Remote Work

Is there such a thing as a diverse remote workplace?

Can remote workplaces be diverse? This article explores that question.

Matthew Reeves

Is there such a thing as a diverse remote workplace?

Diversity in the workplace is a high ideal that is worth striving for. While many organizations focus on having diversity at the office, ensuring your remote workforce is diverse presents a different kind of challenge. 

As more organizations turn to remote working options in the face of COVID-19, diversity should still be a company goal. Just because your employees are not coming into the office every day doesn’t mean they don’t impact your business culture or performance. And research shows that diversity in your workplace is good for business

If your organization is moving to a more remote workplace style, there are some simple ways you can improve the diversity of your remote workplace. 

Advantages of remote working and diversity

While remote working can have its challenges with regards to diversity initiatives, it can also have significant advantages. 

One of these is for employees with disabilities. Remote work gives them more control over their work environment. They can reduce distractions that happen in an office climate, which can improve their productivity. Employees with disabilities can also forego the hurdles with transportation and a long commute to work. This can be a major issue for those who rely on specialized transportation services or third-party options like wheelchair-access buses, etc. 

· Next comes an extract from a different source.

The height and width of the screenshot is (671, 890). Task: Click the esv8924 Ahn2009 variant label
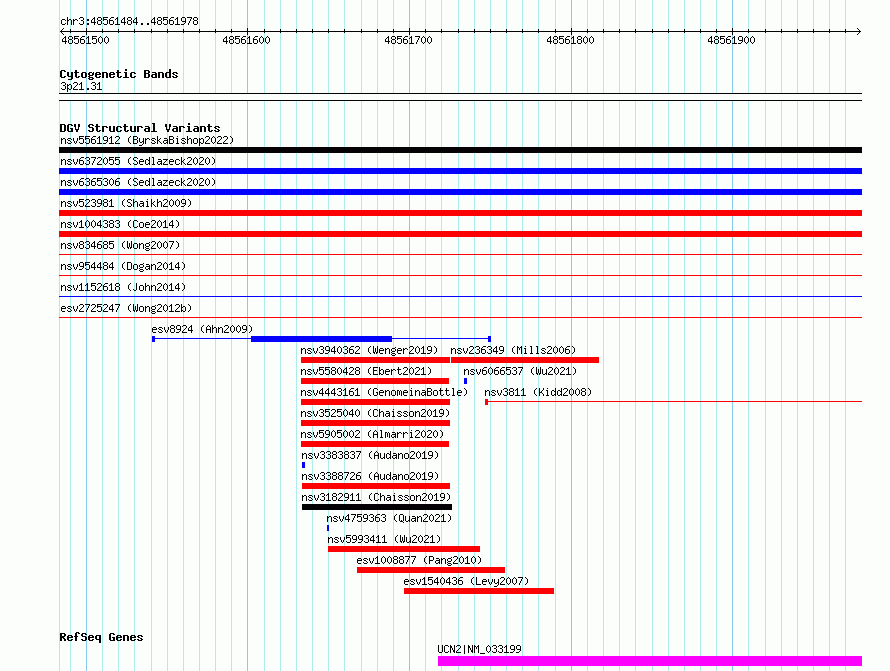point(202,329)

A remote workplace also gives you access to top talent regardless of their geographical location. This can help you build a productive team with specific skills to move your projects forward. 

Challenges of remote diversity

Working as a remote team involves more than just allowing employees the freedom to work at home. Organizations will face new challenges managing remote teams, particularly to promote diversity among teams that are spread out. 

One of these challenges is missed opportunities. Some remote workers may miss out on top assignments because they keep irregular hours or have conflicting responsibilities such as caregiving for children. For example, parents may not be online during the day to nab the best assignments. This means that the organization won’t be able to benefit from diverse input. Rather, the assignments are completed by employees without children at home. 

Other issues you’ll face could be feelings of isolation or disconnectedness among employees or communication challenges. 

To solve these problems, managers need to be proactive about connecting with each remote team member. You’ll need a way to track who is getting assignments to ensure they are handed out fairly.  There should also be some level of social activities to create a sense of belonging among your remote workers. 

Overcoming diversity challenges in remote workplaces

There are several things that you can do to help your remote workplace overcome diversity challenges. Here are some of the ways you can encourage a more diverse remote workplace.

All leaders need to believe it is important

Additionally, if a company wants to achieve genuine diversity, its leadership should not only buy into the idea, the leadership itself should be composed of diverse individuals.

Understand the connection to business performance

Statistics show that having a diverse workforce can directly impact the bottom line. Moreover, it is important to have a clear understanding of what makes a workplace diverse

Be aware of isolation. Working from home can exacerbate the isolation and lack of visibility that your diverse employees feel. This means you’ll need to make extra efforts to ensure their ideas are heard. Perhaps having a good communication tracking system for managers can ensure that everyone stays in the loop. 

Diversity mentoring

Workplace mentoring programs are one of the best ways to promote understanding among employees. Connecting employees from different backgrounds can help cultivate cooperation, particularly in a remote workplace. 

Set SMART goals when it comes to diversity at your organization

Setting a specific, measurable, attainable, realistic and timely goal will give you something tangible to measure so your organization can see the benefits of diverse workplaces. 

Diversity goals should match organizational goals

Research has found that diversity brings a number of advantages to companies, including higher revenues. However, to fully achieve these benefits, you’ll need to ensure your diversity efforts are producing results. If you are able to connect your diversity goals to the business goals you have, you’ll be setting yourself up for success. 

Recruit top talent

With remote teams, your organization is not bound by location, which opens up the possibilities of hiring qualified candidates regardless of where they live. This will reduce what is called location bias, which means that only people who live within commuting distance of your workplace can work at your company. 

Consider candidates who add to the culture rather than fit in

To really embrace diversity in your workplace, you’ll want to hire talent that brings a different perspective. This may mean you’ll need to assess what perspectives might be missing from your current remote teams. Consider location, race or cultural backgrounds, genders and more. 

Develop activities that foster belonging

Remote work can be somewhat isolating. It can also be difficult for your remote team to gel with one another. You can help encourage a sense of belonging by holding some remote team activities. These can be get-to-know-you video calls or a way your team can share their interests outside of work. 

Remember that having diversity in your remote team can be an advantage for your organization. But, it is about more than just adding numbers to your workplace. With some planning and effort, you can create an environment that helps you build a strong diverse remote workplace.